Patrick Farrelly, Saunton

I realised, after the death of my parents, that I had kept very few of the letters they had sent me. To me, writing is one of the most personal and intimate parts of any individual. My mother wrote often as I was living in France and I feel that I have too lightly discarded this part of my memories of her. For this reason I started a handwritten journal for each of my three children. I write of my thoughts and their actions and I hope they will read them when I am gone and smile, laugh and even shed a few fond tears when recalling the events of which I write.

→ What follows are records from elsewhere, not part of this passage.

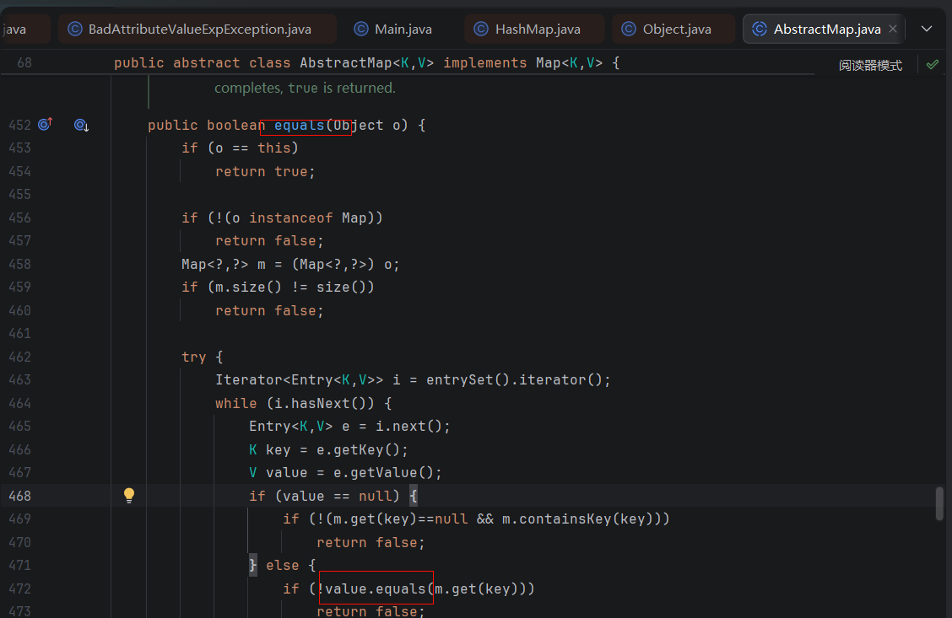The width and height of the screenshot is (952, 618).
Task: Click the green inspection checkmark icon
Action: (932, 64)
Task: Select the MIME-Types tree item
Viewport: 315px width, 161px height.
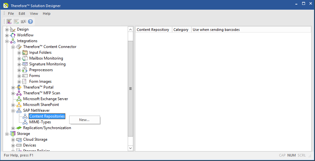Action: [x=40, y=122]
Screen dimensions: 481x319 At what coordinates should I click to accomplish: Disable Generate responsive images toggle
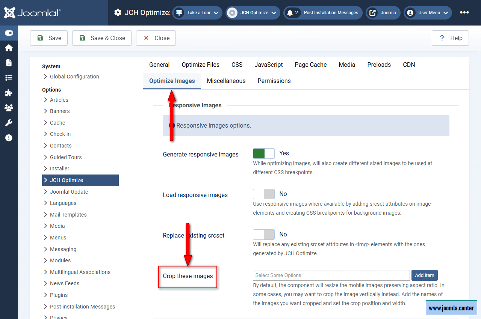click(264, 153)
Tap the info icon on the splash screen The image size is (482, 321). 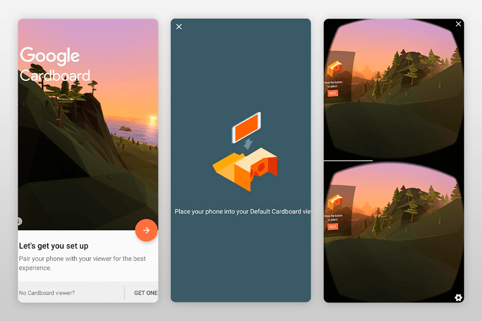[x=18, y=221]
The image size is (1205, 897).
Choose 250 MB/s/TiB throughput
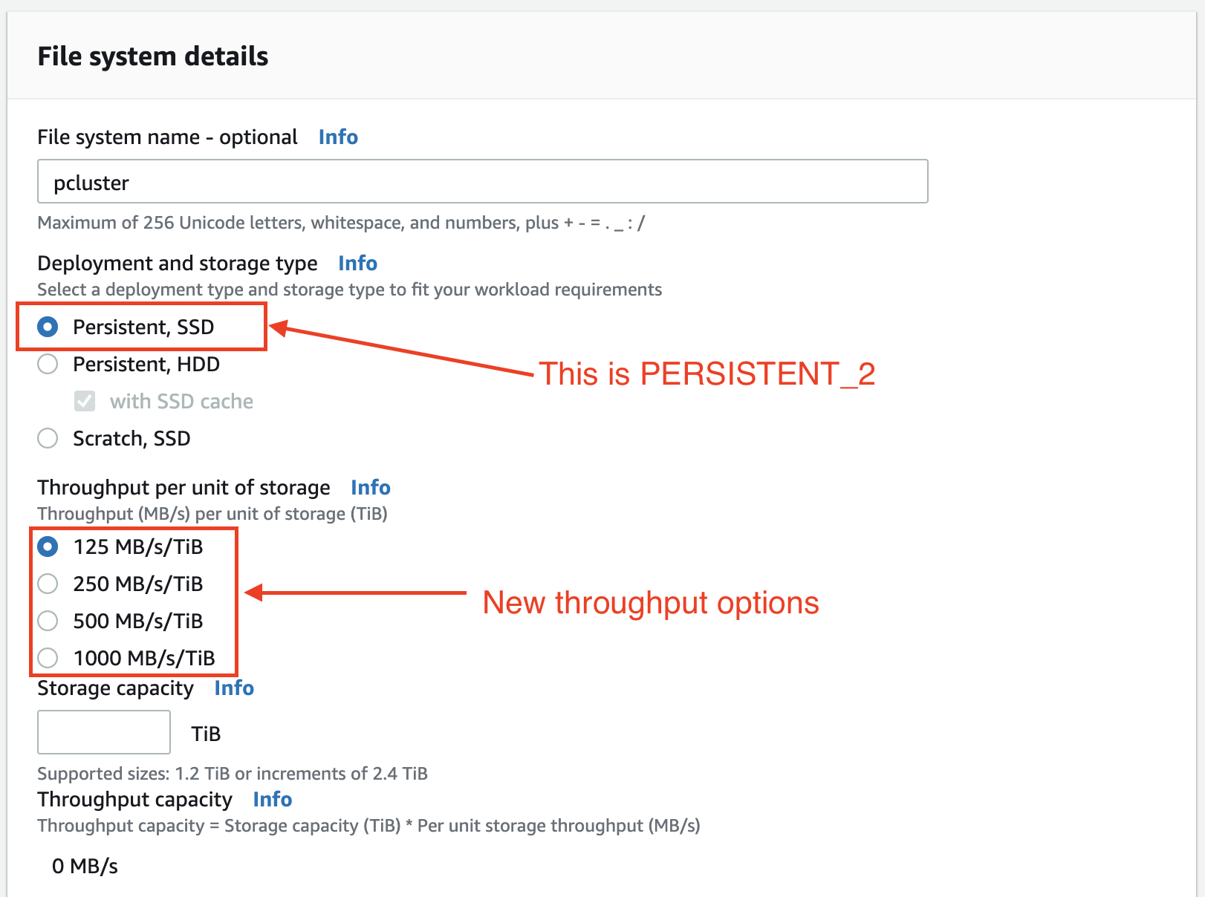click(x=48, y=584)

David Harrison, Saint-Sulpice-de-Favieres, France

When I was at primary school, in the late forties, we had wooden pens with a metal pen nib and our source of ink was an ink well. Being left handed was a problem because the ink well was always sunk in to the top right hand corner of the desk. This meant that frequently my exercise book pages became dog-eared and sometimes there were dribbles of ink across the page. Punishments were usually in the form of writing the same sentence 100 times, commonly called lines. So we had plenty of practise at writing. Today I am frequently asked to write addresses on envelopes, at work as well as at home because my handwriting is legible. I have always maintained a legible signature. I encouraged both my son and daughter to develop a reasonable, legible standard of hand writing. I told them that an essay legibly and neatly written usually attracted extra marks for presentation.

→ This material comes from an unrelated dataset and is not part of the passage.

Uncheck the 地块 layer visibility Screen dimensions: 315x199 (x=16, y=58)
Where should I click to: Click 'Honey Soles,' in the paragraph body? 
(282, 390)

Tom Brockett, Manchester, England

I am surprised that your article did not mention the need for writing by hand in exams. I only completed my Masters degree two years ago and there was no hint of typing my exam answers. I needed to be ready to write solidly and legibly for three hours and it is important that children and made ready for this by some importance placed on handwriting.

Claire, Watford, UK

I have awful handwriting, it is poorly formed and not uniform- despite my best efforts at school and now I just do not have neat (although it is legible) handwriting. During my early years at school (in the 1980s)I was constanty bullied by teachers a for my poor writing. One teacher even commented that I would not get anywhere in life because of my handwriting. I am sure I am not the only one. I applaud a change in the education system where a student can be marked on the contents of their written expression, not just the appearance.

Little Miss Messy, Brisbane, Australia

I have often expressed my opinions on the decline of handwriting. I was taught by nuns in my primary years and we were always helped and encouraged to produce good handwriting. I also think we have lost an awful lot with electronically produced birth, marriage & death certificates. It is a joy to read old handwritten documents.